(Bir veri dosyasından bölüm)
#####

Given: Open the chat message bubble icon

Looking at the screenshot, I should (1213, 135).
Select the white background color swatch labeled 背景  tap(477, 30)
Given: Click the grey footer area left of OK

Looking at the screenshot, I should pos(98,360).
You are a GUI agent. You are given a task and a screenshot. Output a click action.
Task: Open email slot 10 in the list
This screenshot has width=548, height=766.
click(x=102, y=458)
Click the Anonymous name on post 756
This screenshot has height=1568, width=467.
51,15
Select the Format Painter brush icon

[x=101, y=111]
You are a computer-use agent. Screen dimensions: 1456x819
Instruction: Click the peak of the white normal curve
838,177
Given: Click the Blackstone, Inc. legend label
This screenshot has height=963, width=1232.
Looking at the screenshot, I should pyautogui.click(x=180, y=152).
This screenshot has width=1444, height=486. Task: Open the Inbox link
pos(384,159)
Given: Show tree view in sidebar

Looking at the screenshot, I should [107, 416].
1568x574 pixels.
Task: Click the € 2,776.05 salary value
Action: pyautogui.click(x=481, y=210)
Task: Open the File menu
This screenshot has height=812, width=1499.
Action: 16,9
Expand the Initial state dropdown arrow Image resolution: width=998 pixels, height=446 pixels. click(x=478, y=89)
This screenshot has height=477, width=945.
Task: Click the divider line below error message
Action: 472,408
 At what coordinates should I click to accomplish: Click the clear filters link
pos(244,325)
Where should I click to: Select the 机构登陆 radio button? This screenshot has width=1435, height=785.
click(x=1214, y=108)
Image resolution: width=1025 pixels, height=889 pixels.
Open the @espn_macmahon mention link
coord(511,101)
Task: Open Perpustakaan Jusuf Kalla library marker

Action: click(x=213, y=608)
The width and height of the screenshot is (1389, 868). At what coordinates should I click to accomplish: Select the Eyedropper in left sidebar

#####

> **Yapılacak iş**
Yukarıdaki listenin tamamını hiçbir değişiklik yapmadan, kelimesi kelimesine yeniden yazın.

> **Görev çıktısı**
Given: Open the chat message bubble icon

Looking at the screenshot, I should (1213, 135).
Select the white background color swatch labeled 背景  tap(477, 30)
Given: Click the grey footer area left of OK

Looking at the screenshot, I should pos(98,360).
You are a GUI agent. You are given a task and a screenshot. Output a click action.
Task: Open email slot 10 in the list
This screenshot has width=548, height=766.
click(x=102, y=458)
Click the Anonymous name on post 756
This screenshot has height=1568, width=467.
51,15
Select the Format Painter brush icon

[x=101, y=111]
You are a computer-use agent. Screen dimensions: 1456x819
Instruction: Click the peak of the white normal curve
838,177
Given: Click the Blackstone, Inc. legend label
This screenshot has height=963, width=1232.
Looking at the screenshot, I should pyautogui.click(x=180, y=152).
This screenshot has width=1444, height=486. Task: Open the Inbox link
pos(384,159)
Given: Show tree view in sidebar

Looking at the screenshot, I should [107, 416].
1568x574 pixels.
Task: Click the € 2,776.05 salary value
Action: pyautogui.click(x=481, y=210)
Task: Open the File menu
This screenshot has height=812, width=1499.
Action: 16,9
Expand the Initial state dropdown arrow Image resolution: width=998 pixels, height=446 pixels. click(x=478, y=89)
This screenshot has height=477, width=945.
Task: Click the divider line below error message
Action: 472,408
 At what coordinates should I click to accomplish: Click the clear filters link
pos(244,325)
Where should I click to: Select the 机构登陆 radio button? This screenshot has width=1435, height=785.
click(x=1214, y=108)
Image resolution: width=1025 pixels, height=889 pixels.
Open the @espn_macmahon mention link
coord(511,101)
Task: Open Perpustakaan Jusuf Kalla library marker

Action: click(x=213, y=608)
The width and height of the screenshot is (1389, 868). At what coordinates should I click to accomplish: Select the Eyedropper in left sidebar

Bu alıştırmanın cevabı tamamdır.